Description of the patent for industrial invention entitled:

"Method of manufacturing a metallized luminescent screen for a cathode ray tube"

The invention refers to a method of manufacturing a metallized luminescent screen on a front plate panel of a cathode ray tube (CRT) and relates, in particular, to a method of depositing, on the luminescent screen, a single layer of an aqueous film-forming emulsion, with very low concentrations of impurities and having a chemical structure and molecular weight that are optimized for clean and efficient cooking, even in an oxygen-poor environment, simultaneously sealing the panel to a funnel-shaped part of the tube cathode ray CRT.

In the manufacture of a color cathode ray tube represented, for example, by a tube for displaying color television images, or a color display tube, an aluminum layer is formed above the luminescent screen, so that to maximize the brightness of the screen, by directing all the light generated by the phosphors of the screen, outwards, through the front plate panel, towards the observer. The luminescent screen is formed by a layer of three different phosphors emitting blue, green and red light, these phosphors being deposited, in the form of lines, or points arranged in triads, across the display surface of the panel. The surface of these deposits of phosphoric materials is uneven due to variations in the particle size of the phosphoric materials. Obviously, a layer of aluminum applied directly to such deposits would result in a remarkably irregular surface which would tend to conform to the surface contour of the phosphor particles. Irregularities in the aluminum layer destroy the desired property of specular reflection and, therefore, they must be avoided. Consequently, a thin layer of a volatilizable organic material is provided above the deposits of phosphoric materials, in such a way as to obtain a smooth substrate on which it is possible to deposit a layer of aluminum while preventing, at the same time, the penetration of aluminum into the screen.

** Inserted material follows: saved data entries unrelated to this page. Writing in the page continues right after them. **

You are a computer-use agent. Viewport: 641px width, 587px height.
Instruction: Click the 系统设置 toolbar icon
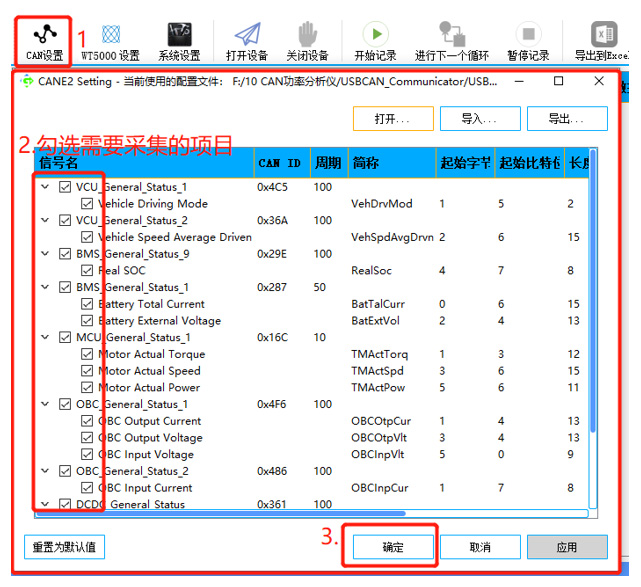pos(179,34)
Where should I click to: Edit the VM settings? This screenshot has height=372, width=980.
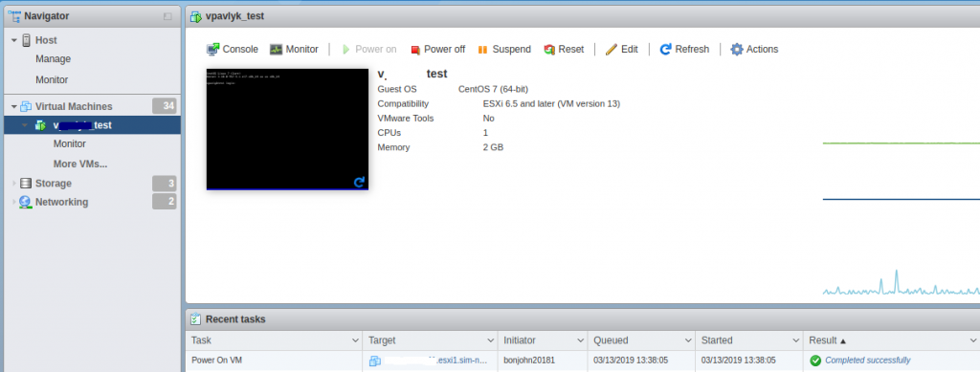point(621,50)
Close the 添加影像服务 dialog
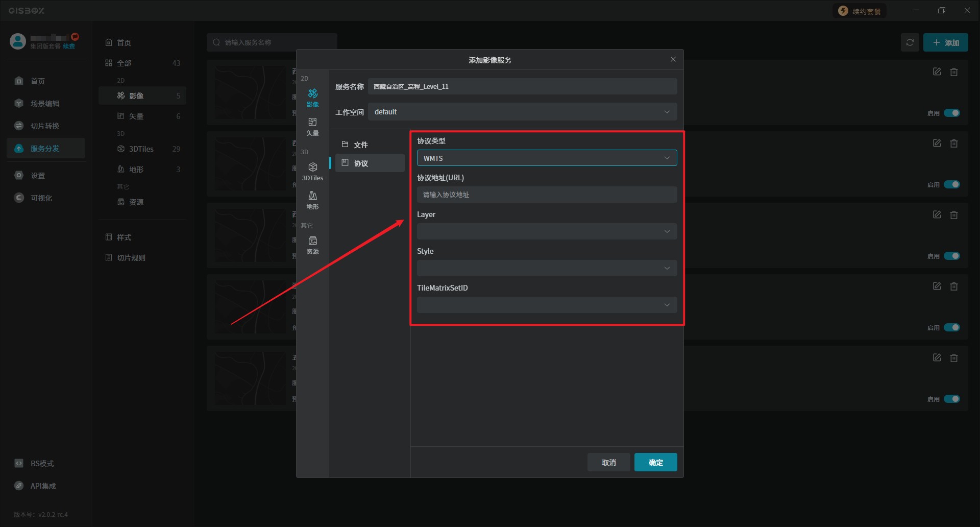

The use of an emulsion film layer is preferred with respect to the solvent-based film-forming lacquers of the prior art, since the phimogenic lacquers, based on solvents, are flammable and pose other problems from the environmental point of view. However, it should be noted that a disadvantage of traditional emulsion films is that most of the phymogenic emulsion polymers have an average molecular weight greater than 10 6 and, therefore, a dedicated baking of the panel is required. before sealing, with frit, of the panel, to the funnel part, in order to eliminate all volatilizable constituents from the film layer and from the luminescent screen. Therefore, these emulsion films require additional manufacturing steps and require some time to produce a CRT cathode ray tube.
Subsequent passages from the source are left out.